Respect du droit électoral : rappel des règles applicables aux policiers candidats aux élections municipales
À l’occasion des dernières élections municipales, plusieurs collègues affectés à la DSPAP ont été destinataires de courriers mentionnant que ceux qui se présenter sur l’ensemble du ressort de cette direction devait faire le choix d’être élu ou fonctionnaire de police et ce sous un délai de dix jours après avoir été élu.

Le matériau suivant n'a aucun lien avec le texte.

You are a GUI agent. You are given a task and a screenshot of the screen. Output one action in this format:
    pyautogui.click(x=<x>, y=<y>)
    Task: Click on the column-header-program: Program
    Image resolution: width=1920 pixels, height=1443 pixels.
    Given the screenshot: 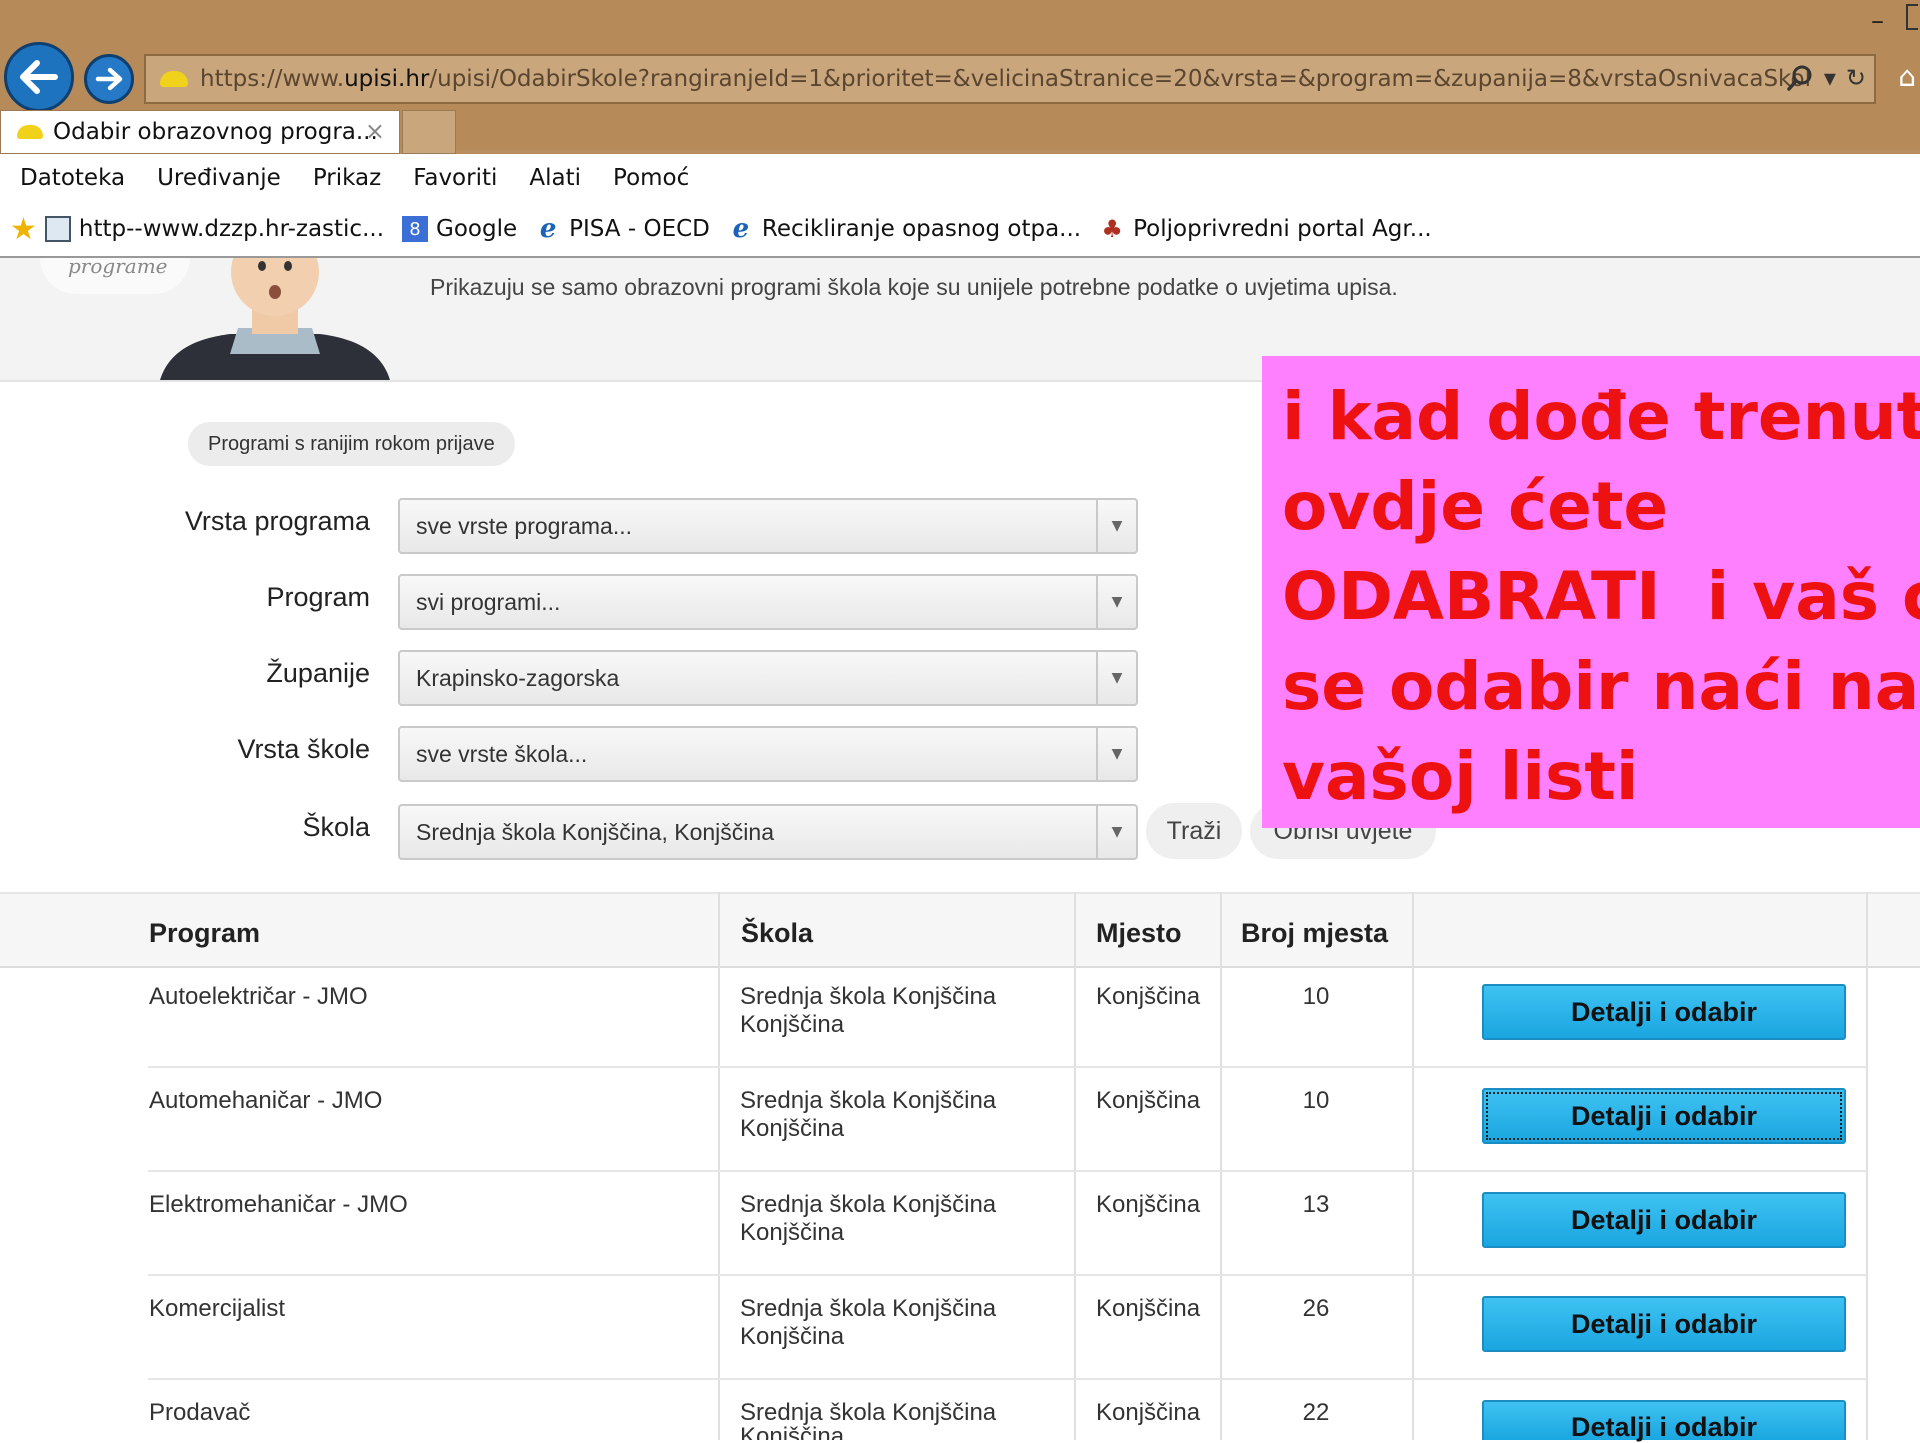 What is the action you would take?
    pyautogui.click(x=204, y=934)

Cette interprétation a suscité de nombreuses interrogations légitimes parmi les personnels concernés.
Il convient de rappeler avec clarté que le cadre applicable en la matière est strictement défini par le code électoral. Celui-ci prévoit que les fonctionnaires de police appartenant au corps d’encadrement et d’application ne peuvent être candidats dans le ressort de leur circonscription d’affectation. Cette disposition, fondée sur des principes d’impartialité et de neutralité du service public, est à la fois compréhensible et largement admise.

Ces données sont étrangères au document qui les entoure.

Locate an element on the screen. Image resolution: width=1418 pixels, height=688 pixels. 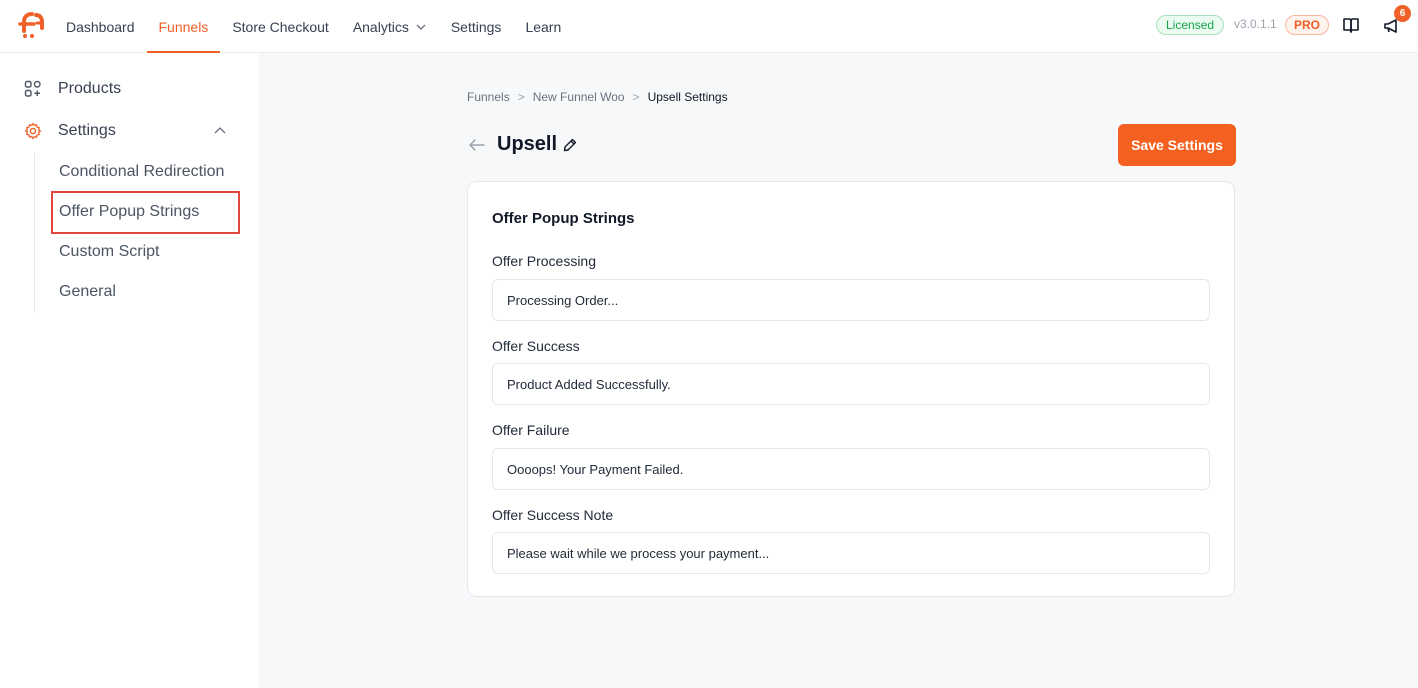
offer-success-note-input is located at coordinates (851, 553).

Toutefois, cette restriction ne saurait être étendue au-delà de ce que prévoit la loi. En effet, aucune autorité administrative, y compris une direction telle que la DSPAP, ne peut, par voie d’instruction interne ou d’interprétation, élargir le périmètre des inéligibilités fixé par le législateur. Le principe de légalité impose que seules les dispositions prévues par les textes en vigueur s’appliquent aux agents publics.
Dans ce contexte, les tentatives d’interdiction généralisée à l’échelle du ressort de la DSPAP apparaissaient juridiquement fragiles. Il en va de même s’agissant de l’éventuelle obligation faite aux agents élus de démissionner dans un délai de dix jours, soit de leur mandat électif, soit de leurs fonctions. Là encore, une telle exigence ne peut être imposée en dehors du cadre strict prévu par les textes législatifs et réglementaires en vigueur.
Le respect de l’État de droit constitue un fondement essentiel de notre institution. Il garantit à chaque agent la pleine reconnaissance de ses droits, notamment en matière d’engagement citoyen. Si certaines incompatibilités existent – et elles sont légitimes – elles doivent être strictement interprétées et ne peuvent donner lieu à des extensions arbitraires.
Le SNUIPN restera particulièrement vigilant quant au respect de ces principes. Elle continuera d’accompagner et de défendre l’ensemble des collègues confrontés à des interprétations excessives ou erronées des textes, afin de garantir à chacun l’exercice de ses droits dans le respect des obligations professionnelles.
Enfin, nous saluons l’issue favorable de cette situation, qui a permis de rétablir une lecture conforme au droit applicable. Cet épisode rappelle l’importance d’une information claire et juridiquement fondée à destination des agents, ainsi que la nécessité d’un dialogue constant entre l’administration et les représentants du personnel.
Nous invitons l’ensemble des agents du ministère de l’Intérieur à se rapprocher de leurs représentants syndicaux pour toute question relative à leurs droits et obligations en matière d’engagement électoral.